Spaces in SmartTag.Terms collection

When you add non-terms into the SmartTag.Terms collection do you expect those terms to be recognized? If you do this is a false expectation. The simplest code to add a SmartTag to a Word document looks like this:

private void ThisDocument_Startup(object sender, System.EventArgs e)
{
SmartTag st = new SmartTag("https://www.microsoft.sample.com#foo", "Foo term");
st.Terms.Add("foo");
st.Terms.Add("One Two");
Action action = new Action("Do nothing");
st.Actions = new Action[] { action };
this.VstoSmartTags.Add(st);
}

If you run VSTO solution with the code as above and type foo followed by a space you will notice that foo is almost immediatly "tagged". However if you type One Two followed by a space it would not have the same effect.

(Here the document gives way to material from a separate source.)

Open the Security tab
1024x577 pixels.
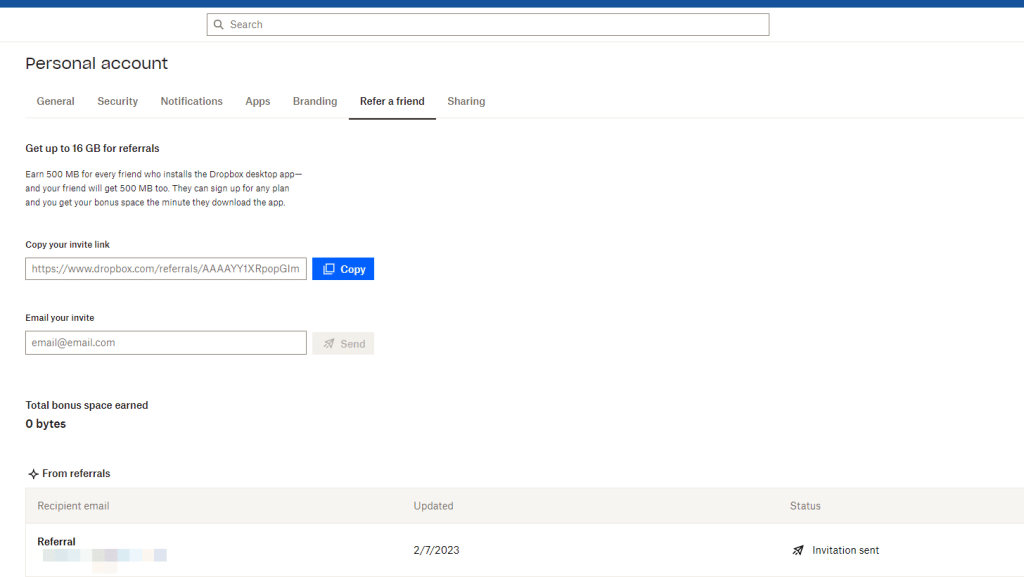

Why is that?

It is happening because Terms collection should be used only if you need to recognize single tokens. The default implementation of SmartTag will match the members of Terms collections against the TokenList collection as passed into ISmartTagRecognizer2.Recognize2 method.

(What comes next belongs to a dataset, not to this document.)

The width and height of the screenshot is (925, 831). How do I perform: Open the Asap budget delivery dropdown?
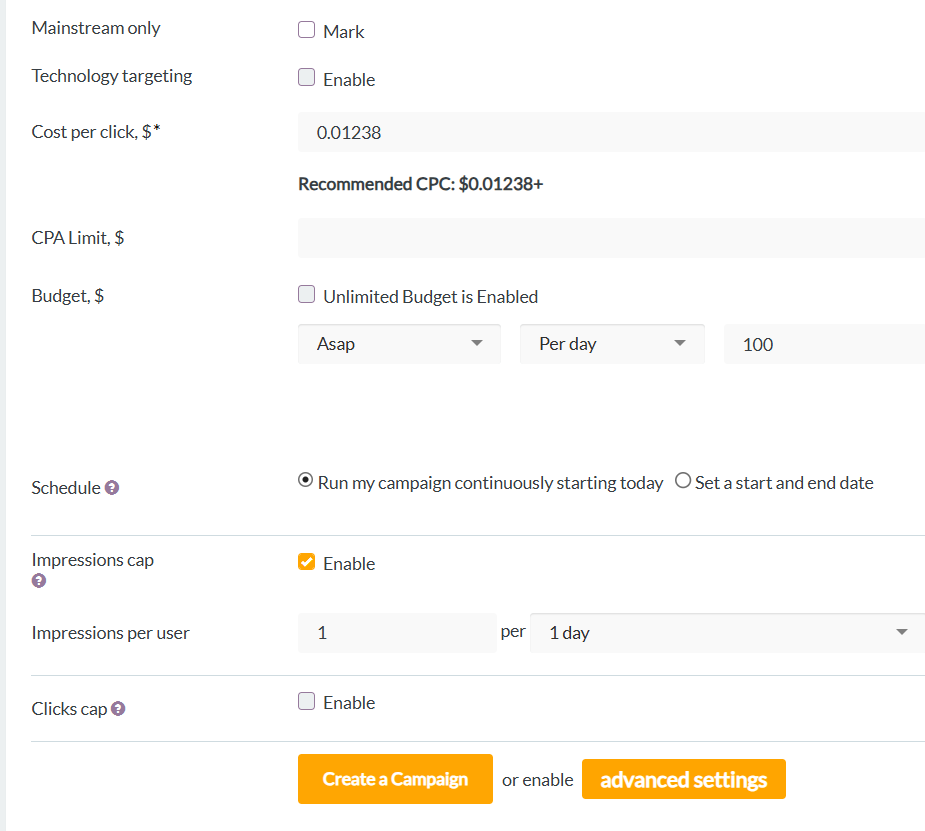tap(399, 344)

TokenList Tokenized representation of Text parameter. Strings, punctuation, and white space are broken down into actual words for use by the recognizer. This enables streams of tokens to be passed to the recognizer in addition to raw text.

Terms collection is not much of use if you want to teach your smart tag a vocabulary of people's names which usually is more than a single word. But you can still use SmartTag.Expressions collection like this:

    st.Expressions.Add(new RegEx(@"\bOne Two\b"));

This approach will work pretty well unless you are looking into very large vocabularies. We use pretty dumb sequential algorithm when we just iterate over collection of regular expressions and try to match it against the text that is passed in. Recognition of smart tags happens on the background thread and the extensive load on the processor will not be horribly noticeable but still the experience would be suboptimal.

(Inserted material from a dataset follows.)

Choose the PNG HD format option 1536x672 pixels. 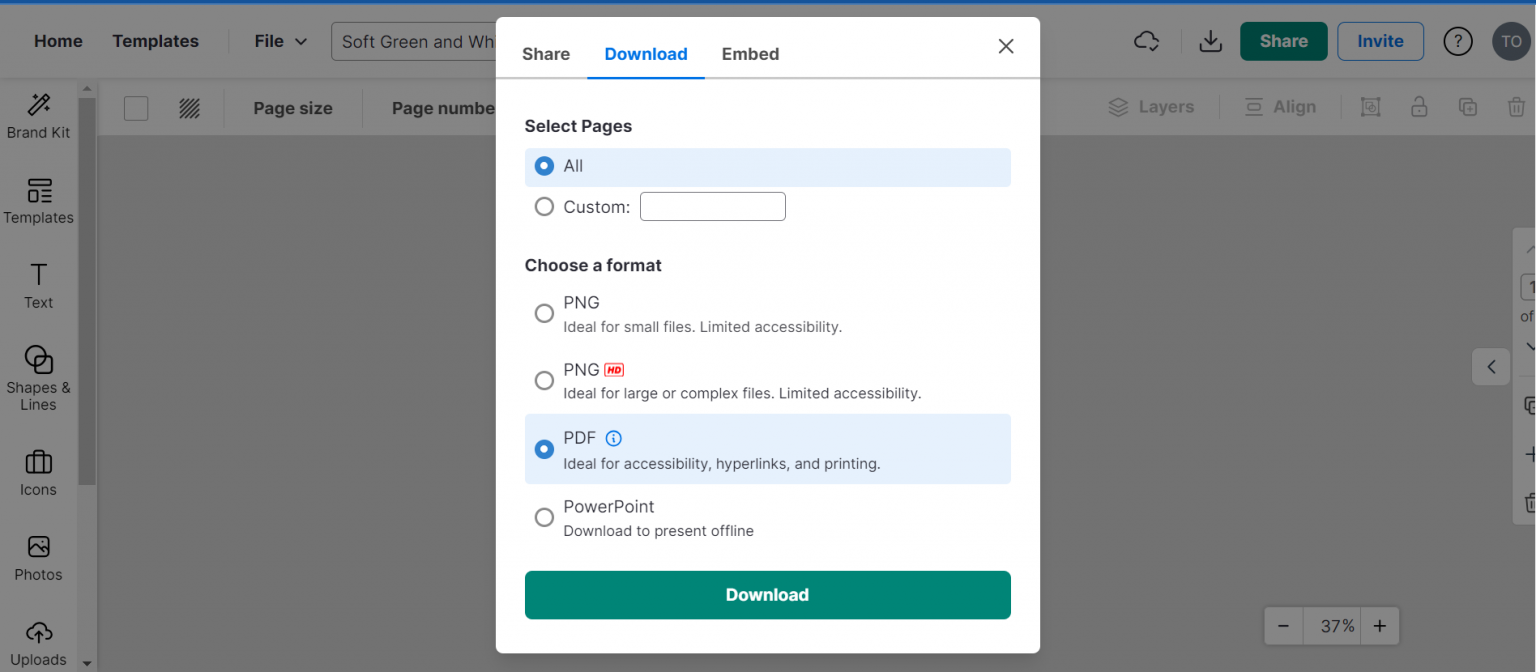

I havent given this much thought yet, but it is probably possible to come up with a more effective algorithm. And if you know the characteristics of your vocabulary that is an extra advantage. In this case you can pre-sort you vocabulary, define one single regular expression matching the characteristics of your terms and upon a regex match do quick binary seach to verify that matched text is actually in the sorted array.

Anyone done this or has other ideas?